Give me all of you secrets for catching PIGS with a spook!


----------



## ParmaBass (Apr 11, 2004)

Cast it a mile, let it sit for a few seconds then keep your rod tip down and twitch/crank, pause a few times. Go with the big Spook, it looks better on the water! I think braided line is better while spooking, no stretch helps with this technique.


----------



## BassMasterFlash (Oct 3, 2006)

I have only used top water frogs while walking the dog. But I'm sure it's the same process. Like parma said, cast out and wait, keep the rod tip pointed down. Walking the dog seems to be much smoother with a baitcaster. But anyways, when retriving, tilt the rod tip down in a swating/twitching motion and turn the handle half way with each swating motion. You only have to tilt the rod tip down about 5 to 6" inches. The swating motion puts slack in the line which gives you the "walking the dog" action. The lure will walk itself left to right with each twitch, so no need in trying to tilt the rod left to right. 
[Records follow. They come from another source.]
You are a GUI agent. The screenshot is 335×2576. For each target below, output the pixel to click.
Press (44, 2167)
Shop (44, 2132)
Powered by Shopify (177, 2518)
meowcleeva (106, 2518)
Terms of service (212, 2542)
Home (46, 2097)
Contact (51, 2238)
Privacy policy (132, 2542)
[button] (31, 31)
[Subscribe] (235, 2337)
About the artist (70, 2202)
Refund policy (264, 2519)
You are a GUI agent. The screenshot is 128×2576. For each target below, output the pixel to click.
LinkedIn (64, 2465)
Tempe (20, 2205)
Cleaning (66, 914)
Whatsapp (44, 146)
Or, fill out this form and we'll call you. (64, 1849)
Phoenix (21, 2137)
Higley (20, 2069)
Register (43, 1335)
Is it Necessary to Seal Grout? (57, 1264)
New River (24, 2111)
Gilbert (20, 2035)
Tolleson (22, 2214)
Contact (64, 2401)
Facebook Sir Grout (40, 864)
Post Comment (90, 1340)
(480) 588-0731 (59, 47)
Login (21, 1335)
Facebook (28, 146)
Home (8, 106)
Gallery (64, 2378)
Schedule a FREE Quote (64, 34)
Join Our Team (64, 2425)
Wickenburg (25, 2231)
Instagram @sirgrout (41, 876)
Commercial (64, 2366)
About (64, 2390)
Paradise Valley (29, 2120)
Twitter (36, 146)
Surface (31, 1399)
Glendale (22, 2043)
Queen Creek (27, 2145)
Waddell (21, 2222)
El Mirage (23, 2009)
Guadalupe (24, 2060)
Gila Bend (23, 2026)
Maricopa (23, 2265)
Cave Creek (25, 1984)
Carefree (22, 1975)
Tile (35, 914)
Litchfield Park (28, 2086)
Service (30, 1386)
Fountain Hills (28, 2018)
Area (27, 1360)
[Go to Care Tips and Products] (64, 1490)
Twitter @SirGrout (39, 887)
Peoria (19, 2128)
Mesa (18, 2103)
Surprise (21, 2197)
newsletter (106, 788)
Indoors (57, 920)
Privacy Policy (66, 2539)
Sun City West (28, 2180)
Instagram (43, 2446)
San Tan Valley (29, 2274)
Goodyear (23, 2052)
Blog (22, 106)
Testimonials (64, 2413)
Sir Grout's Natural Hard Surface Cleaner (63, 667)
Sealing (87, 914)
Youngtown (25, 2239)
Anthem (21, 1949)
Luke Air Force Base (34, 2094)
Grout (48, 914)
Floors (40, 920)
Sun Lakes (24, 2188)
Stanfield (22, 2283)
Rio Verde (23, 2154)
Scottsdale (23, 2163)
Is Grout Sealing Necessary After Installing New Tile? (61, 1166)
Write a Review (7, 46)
It's hard to explain in words. I'm sure there is a video out there showing this technique. It has worked WONDERS with frogs. Never tried with a spook.


----------



## Flippin 416 (Aug 18, 2005)

I learned this technique with the Slim Dog from Bass Pro. It was easy to learn..and doesn't take too much movement or effort to do...but a BLAST to catch bass on!!


----------



## fishin4five (Dec 2, 2005)

lucky craft sammies are also very easy to walk the dog with and very productive. if you arent getting hit try walking it as fast as you possibly can. some days there is no such thing as too fast.


----------